Cyclooxygenase-1 mediates prostaglandin E₂ elevation and contextual memory impairment in a model of sustained hippocampal interleukin-1β expression

Interleukin (IL)-1β is a proinflammatory cytokine implicated in several neurodegenerative disorders. Downstream actions of IL-1β include production of prostaglandin (PG) E₂ by increasing expression of cyclooxygenase (COX) enzymes and prostaglandin E synthase (PGES) isoforms. We recently developed a transgenic mouse carrying a dormant human IL-1β eXcisional Activation Transgene (XAT) for conditional and chronic up-regulation of IL-1β in selected brain regions. This model is characterized by regionally specific glial activation, immune cell recruitment, and induction of cytokines and chemokines. Here, we aimed to elucidate the effects of long-term IL-1β expression on the PGE₂ synthetic pathway and to determine the effects of PGs on inflammation and memory in our model. As expected, PGE₂ levels were significantly elevated after IL-1β up-regulation.

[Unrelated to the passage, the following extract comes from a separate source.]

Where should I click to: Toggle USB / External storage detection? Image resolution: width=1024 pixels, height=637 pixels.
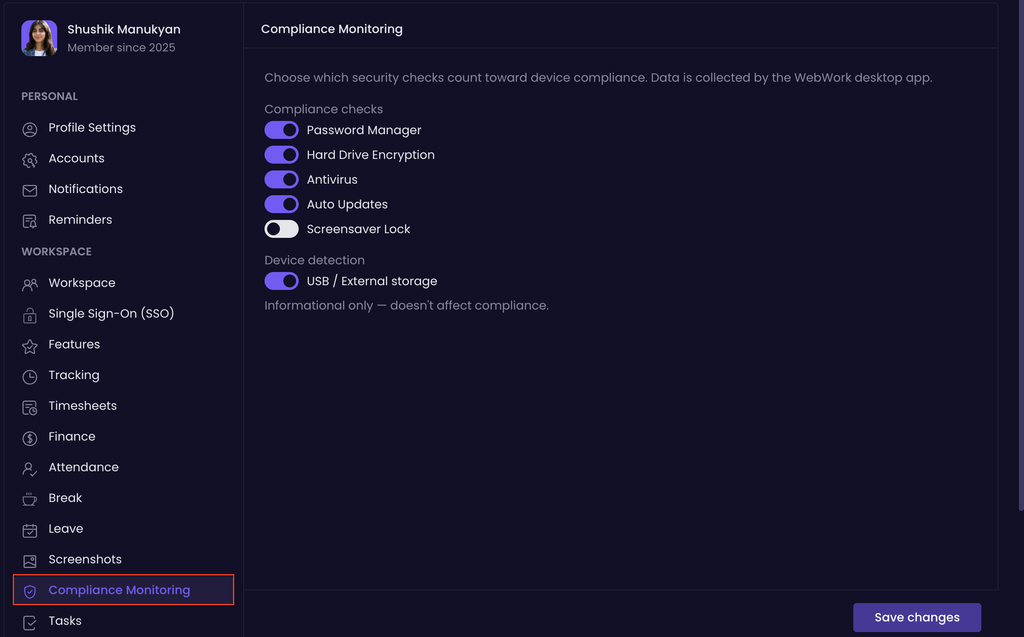point(281,281)
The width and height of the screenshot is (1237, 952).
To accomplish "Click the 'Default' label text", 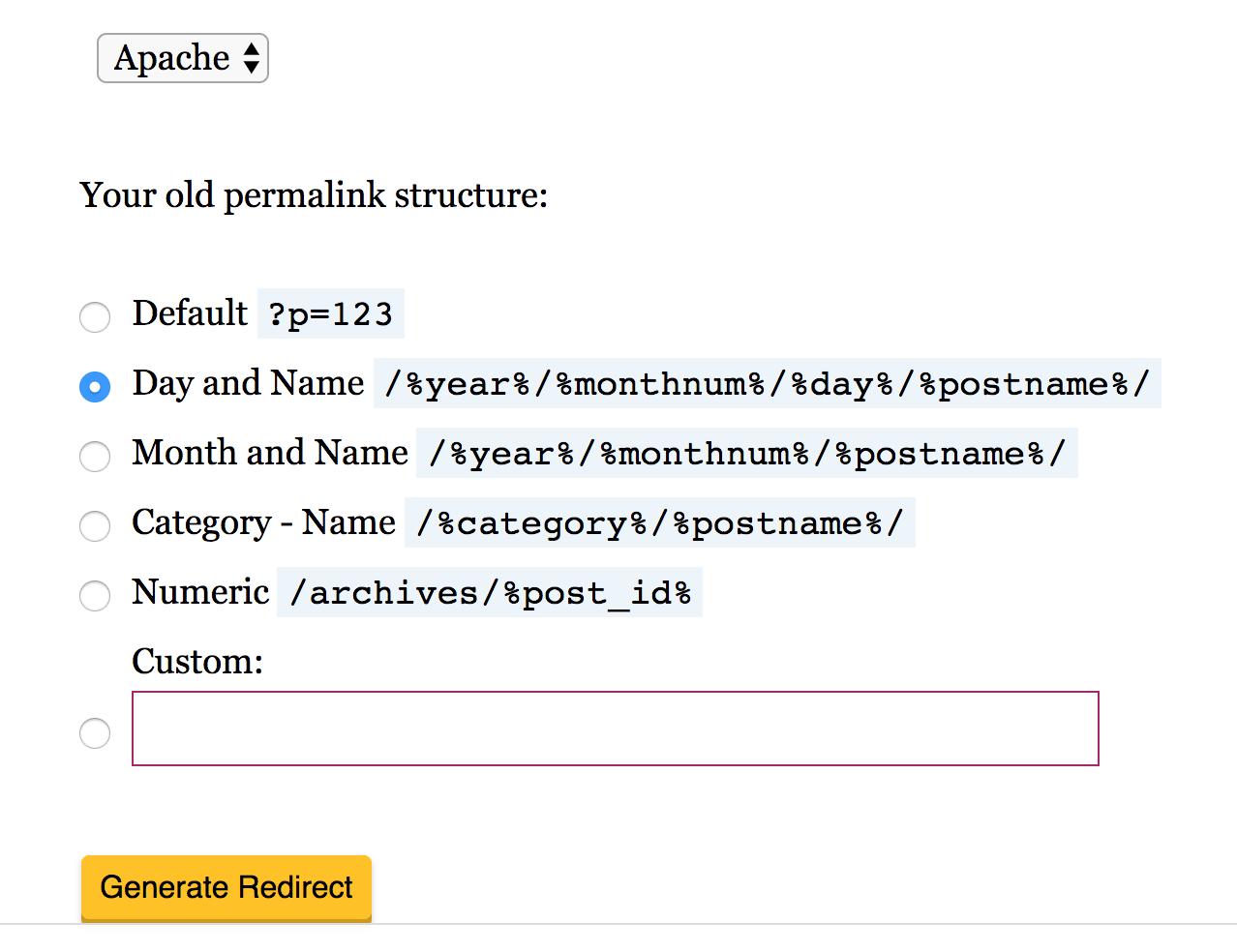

Quantitative real-time PCR analysis indicated significant induction of mRNAs for COX-1 and membranous PGES-1, but not COX-2 or other PGES isoforms. Immunohistochemistry revealed elevation of COX-1 but no change in COX-2 following sustained IL-1β production. Furthermore, pharmacological inhibition of COX-1 and use of COX-1 knockout mice abrogated IL-1β-mediated PGE₂ increases. Although COX-1 deficient mice did not present a dramatically altered neuroinflammatory phenotype, they did exhibit improved contextual fear memory. This data suggests a unique role for COX-1 in mediating chronic neuroinflammatory effects through PGE₂ production.